(ESERCIZI PROPOSTI):
a - Queste affermazioni concordano con il brano? Rispondi sì o no per ciascuna, citando testualmente le parole del brano che lo stabiliscono.
(i) Secondo Glover et al., negli Stati Uniti l'aumento dei mark-up ha contribuito per il 50% alla dinamica dei prezzi finali nel 2021.
(ii) La BCE, nel Bollettino Economico di marzo 2023, usa come indicatore il rapporto MOL/Costo unitario di produzione.
(iii) Gli aumenti dei tassi di interesse operano attraverso la riduzione della domanda aggregata.
b - Riassumi il brano in due frasi.
c - Riscrivi la parte del brano compresa tra "Se, però, l’inflazione" e "livelli troppo elevati.", estremi inclusi, sostituendo "liquidità" con "moneta".

(BRANO DI RIFERIMENTO):
■ ■ ■ ■ ■ ■ ■
Da queste considerazioni consegue che per verificare l’ipotesi dell’inflazione da profitti occorre utilizzare non il MOL in assoluto ma un indicatore del mark-up, come ad esempio il rapporto MOL/Costo unitario di produzione (CUP). Glover et al. (“How much have record corporate profits contributed to recent inflation?”, 2023) trovano che negli Stati Uniti il contributo alla dinamica dei prezzi finali dell’aumento dei mark-up così definito è stato del 50% nel 2021, ma è diminuito nel 2022. Va notato, tuttavia, che l’indicatore utilizzato da questi autori è aggregato e quindi non coglie le diverse dinamiche settoriali che, come si è visto, possono generare inflazione complessiva. L’indicatore usato dalla BCE nel suo Bollettino Economico di marzo 2023 e nel citato intervento di Panetta è invece il rapporto MOL/Valore aggiunto (VA), che però non coglie esattamente il punto suddetto perché indica se e quanto la dinamica costi-prezzi ha modificato la quota del profitto d’impresa rispetto al reddito del lavoro sul totale del valore aggiunto. L’aumento del MOL/VA non deve stupire visto che come ben noto i redditi da lavoro stanno crescendo meno dei prezzi, mentre le imprese sono in grado di “proteggere” il MOL trasferendo l’aumento dei costi sui prezzi. A quanto ci consta, il tema dell’inflazione da profitti e, in particolare, degli aumenti dei margini in Europa non sollecita molta ricerca né riceve attenzione da quelle forze politiche (specialmente di sinistra) da cui sarebbe forse naturale aspettarsela.

Se, però, l’inflazione che stiamo vivendo ha le caratteristiche sopra tratteggiate appare molto difficile riportarla sotto controllo solo con gli aumenti del tasso di interesse. Questi operano attraverso la riduzione della domanda aggregata, quindi creando disoccupazione o facendo crescere meno l’occupazione. Aumentare i tassi è fondamentale per abbassare le aspettative di inflazione, drenare la liquidità in eccesso e, quindi, contrastare eventuali eccessi di domanda aggregata. Ma quando l’inflazione è, in misura significativa, dovuta a squilibri settoriali e potere di mercato (quindi nasce dal lato dell’offerta), se, per riportare l’inflazione al livello desiderato, ci si affida solo all’aumento dei tassi il costo in termini di produzione e occupazione perduta sale a livelli troppo elevati.
■ ■ ■ ■ ■ ■ ■
(MATERIALE FORNITO):
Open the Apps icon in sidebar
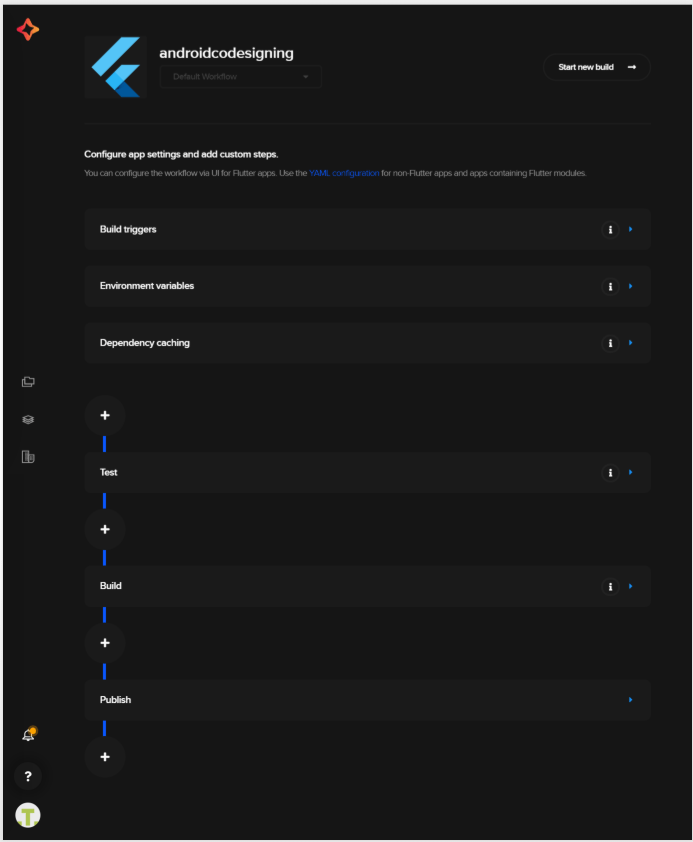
■ ■ ■ ■ ■ ■ ■
(SOLUZIONI DELL'ESERCIZIO):
a -
(i) Sì: "negli Stati Uniti il contributo alla dinamica dei prezzi finali dell’aumento dei mark-up così definito è stato del 50% nel 2021".
(ii) No: "L’indicatore usato dalla BCE nel suo Bollettino Economico di marzo 2023 e nel citato intervento di Panetta è invece il rapporto MOL/Valore aggiunto (VA)".
(iii) Sì: "Questi operano attraverso la riduzione della domanda aggregata".

b - Per verificare l'ipotesi dell'inflazione da profitti serve un indicatore del mark-up, come il rapporto MOL/CUP, mentre il rapporto MOL/VA usato dalla BCE indica piuttosto come è cambiata la quota del profitto d'impresa rispetto al reddito del lavoro sul valore aggiunto. Quando l'inflazione è dovuta in misura significativa a squilibri settoriali e potere di mercato, affidarsi solo all'aumento dei tassi per riportarla al livello desiderato fa salire a livelli troppo elevati il costo in produzione e occupazione perduta.

c -
Se, però, l’inflazione che stiamo vivendo ha le caratteristiche sopra tratteggiate appare molto difficile riportarla sotto controllo solo con gli aumenti del tasso di interesse. Questi operano attraverso la riduzione della domanda aggregata, quindi creando disoccupazione o facendo crescere meno l’occupazione. Aumentare i tassi è fondamentale per abbassare le aspettative di inflazione, drenare la moneta in eccesso e, quindi, contrastare eventuali eccessi di domanda aggregata. Ma quando l’inflazione è, in misura significativa, dovuta a squilibri settoriali e potere di mercato (quindi nasce dal lato dell’offerta), se, per riportare l’inflazione al livello desiderato, ci si affida solo all’aumento dei tassi il costo in termini di produzione e occupazione perduta sale a livelli troppo elevati.